Segment Open

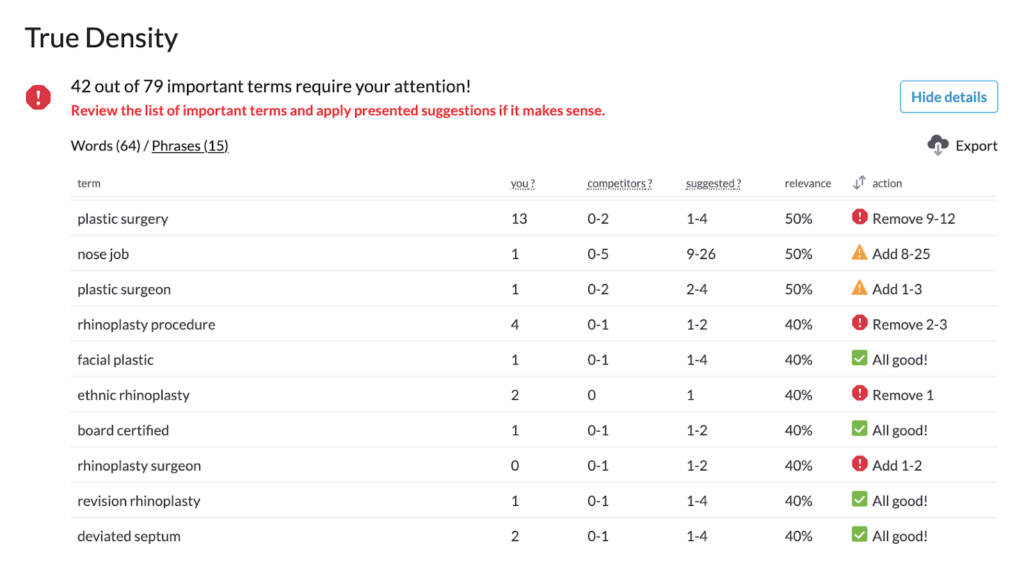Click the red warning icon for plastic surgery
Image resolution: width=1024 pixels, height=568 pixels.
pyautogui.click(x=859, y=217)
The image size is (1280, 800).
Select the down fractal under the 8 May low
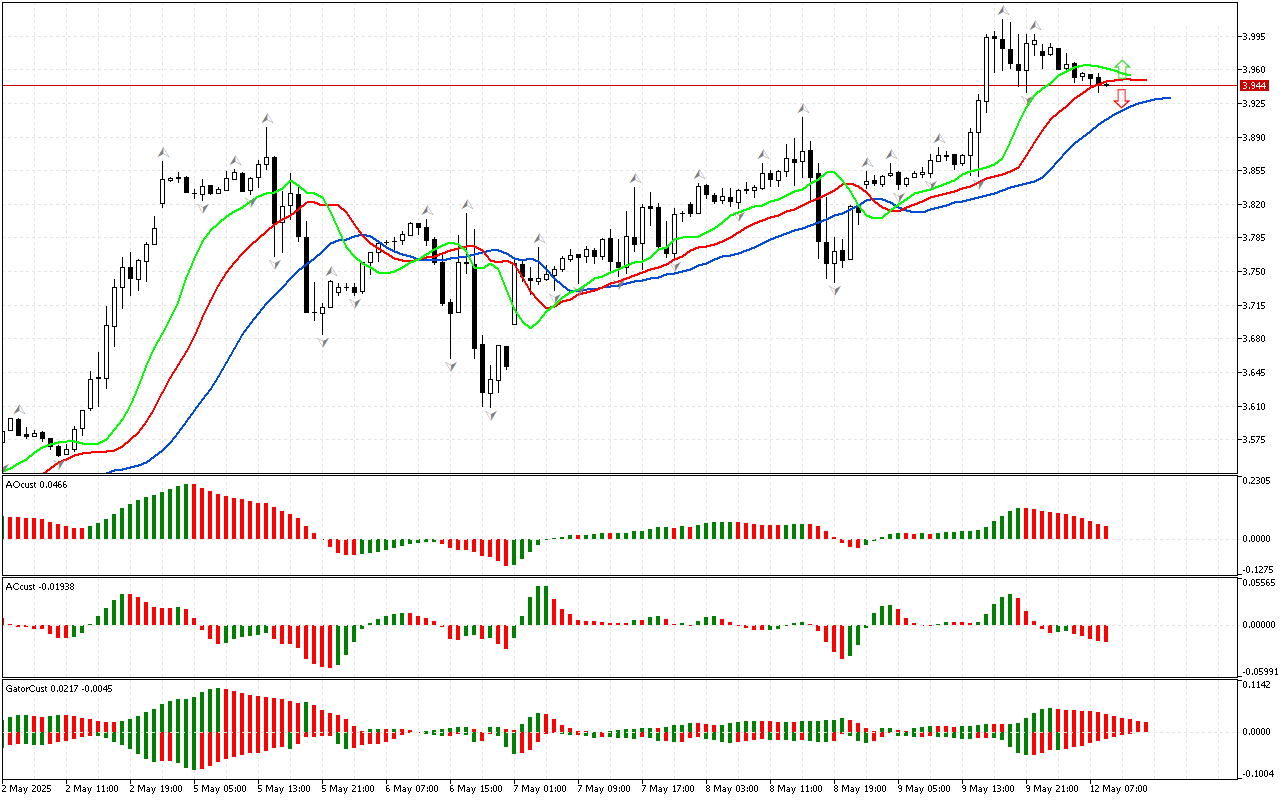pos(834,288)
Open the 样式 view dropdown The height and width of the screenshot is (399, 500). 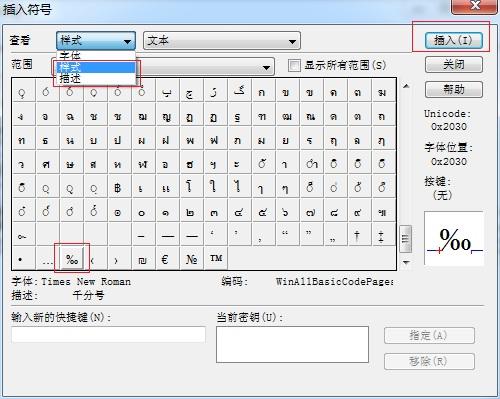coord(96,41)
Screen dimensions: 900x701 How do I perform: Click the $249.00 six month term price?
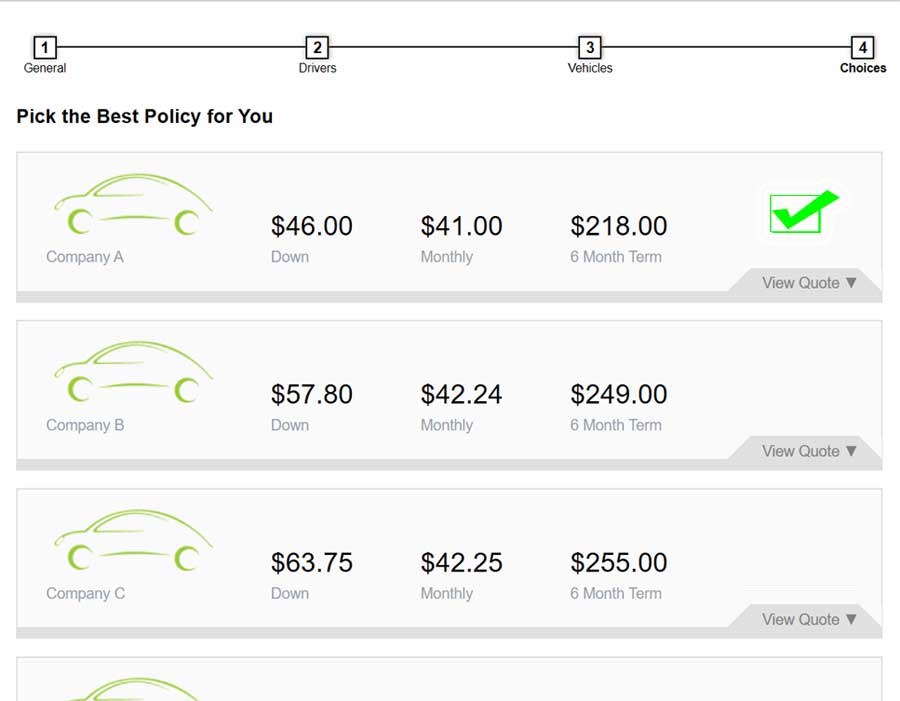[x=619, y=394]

Segment Closed
Segment Open

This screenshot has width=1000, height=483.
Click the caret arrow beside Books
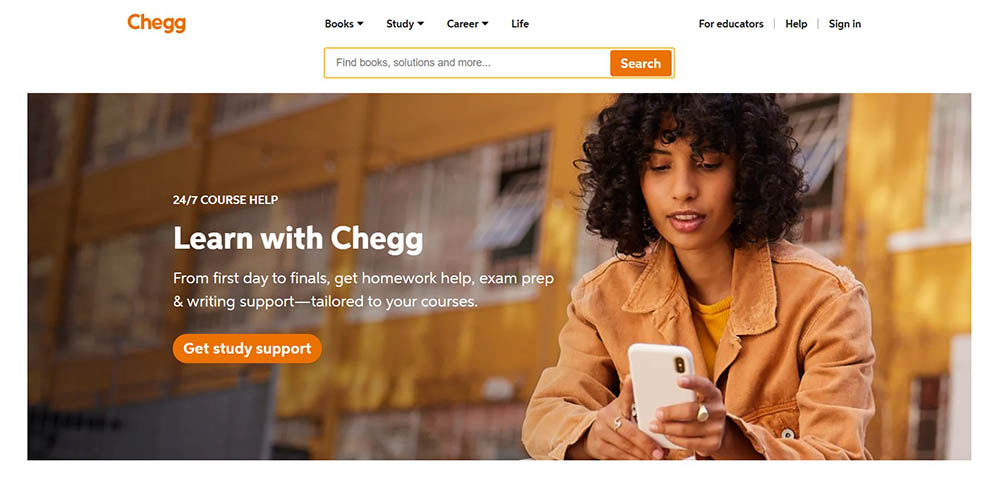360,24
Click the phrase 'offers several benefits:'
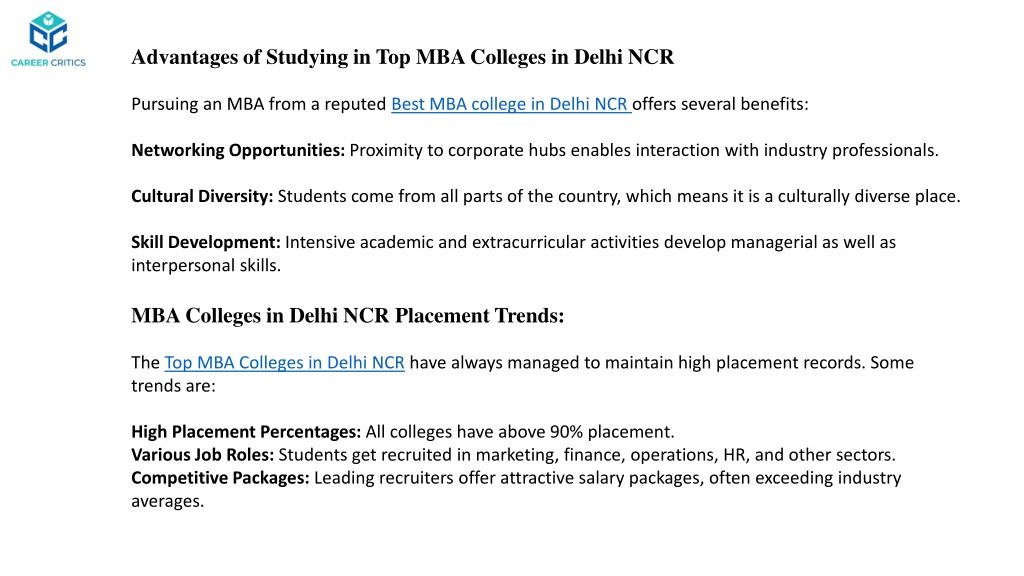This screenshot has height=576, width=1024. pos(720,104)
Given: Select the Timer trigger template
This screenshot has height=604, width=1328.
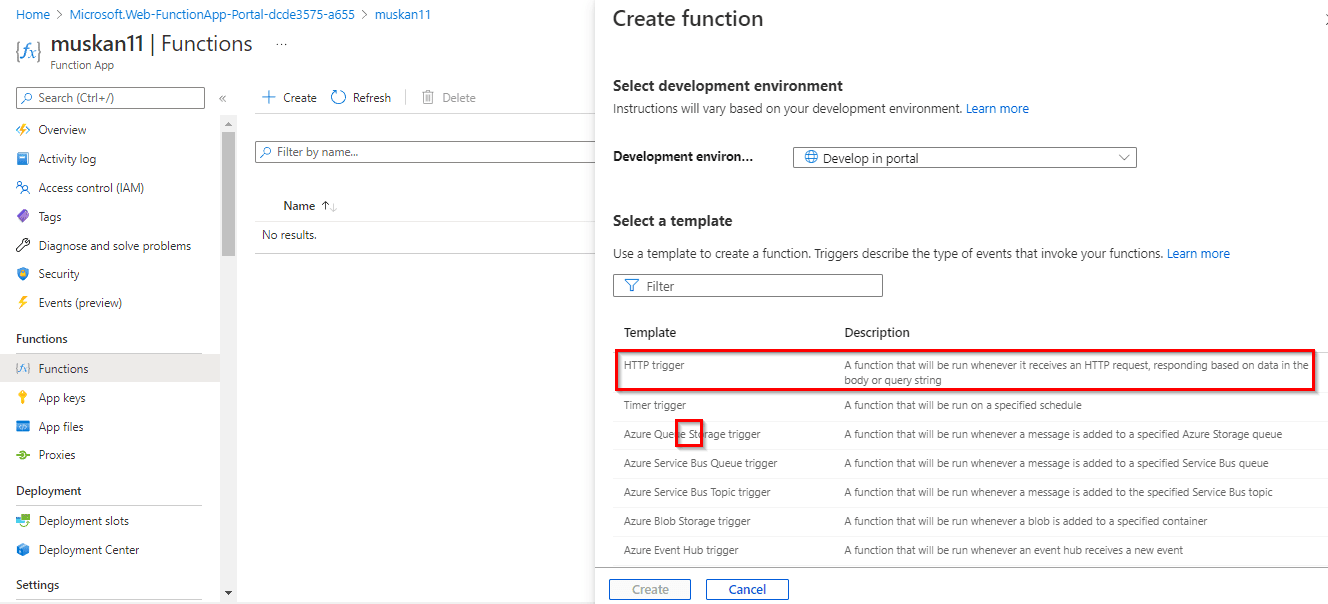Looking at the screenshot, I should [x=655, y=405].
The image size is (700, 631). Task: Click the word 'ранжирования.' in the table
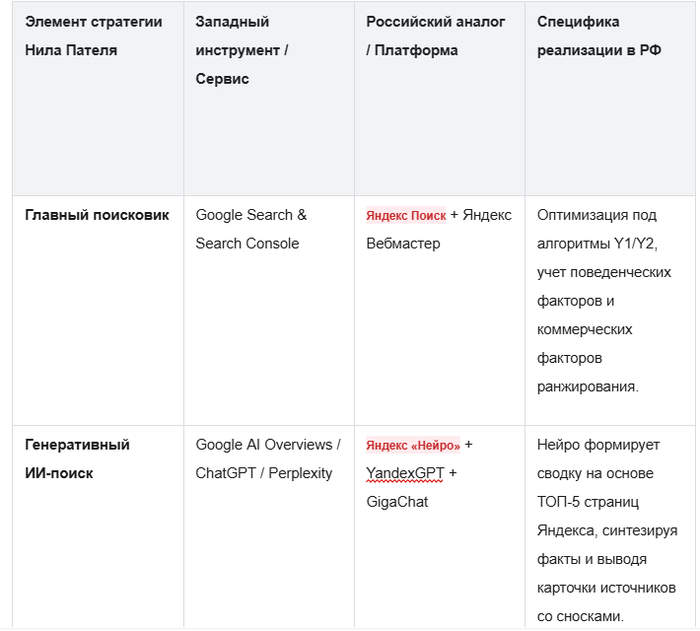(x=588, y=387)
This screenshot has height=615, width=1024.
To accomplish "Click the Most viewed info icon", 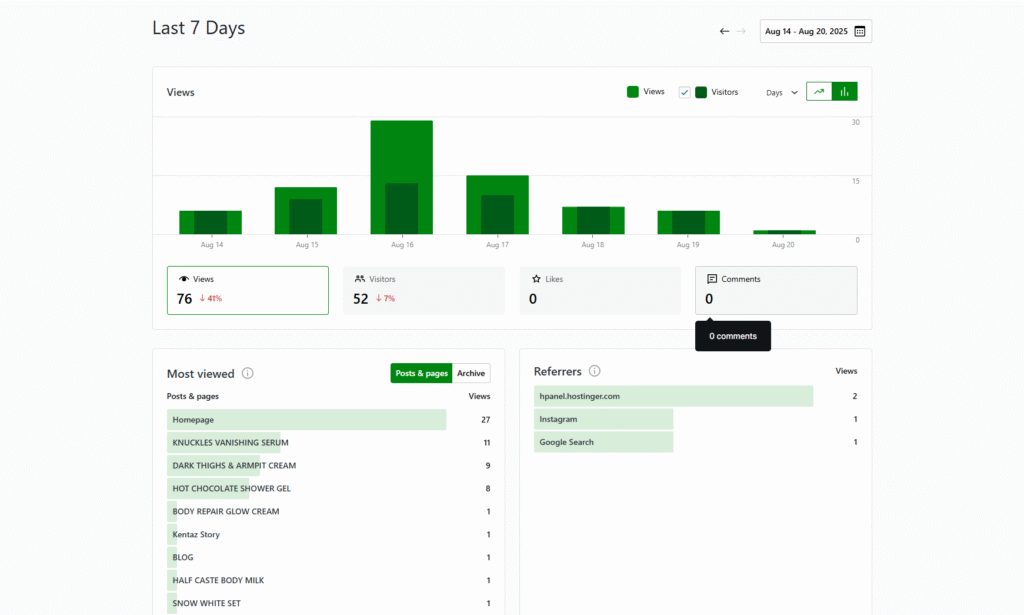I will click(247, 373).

Segment Closed

» Work required: Taking the records above, print only and exactly the lines from the line with "Click the caret arrow beside Books" to the line with "Given: Select the Timer trigger template", both kept, and exclude pictures.

» Solved exercise:
Click the caret arrow beside Books
360,24
Click the phrase 'offers several benefits:'
This screenshot has height=576, width=1024. pos(720,104)
Given: Select the Timer trigger template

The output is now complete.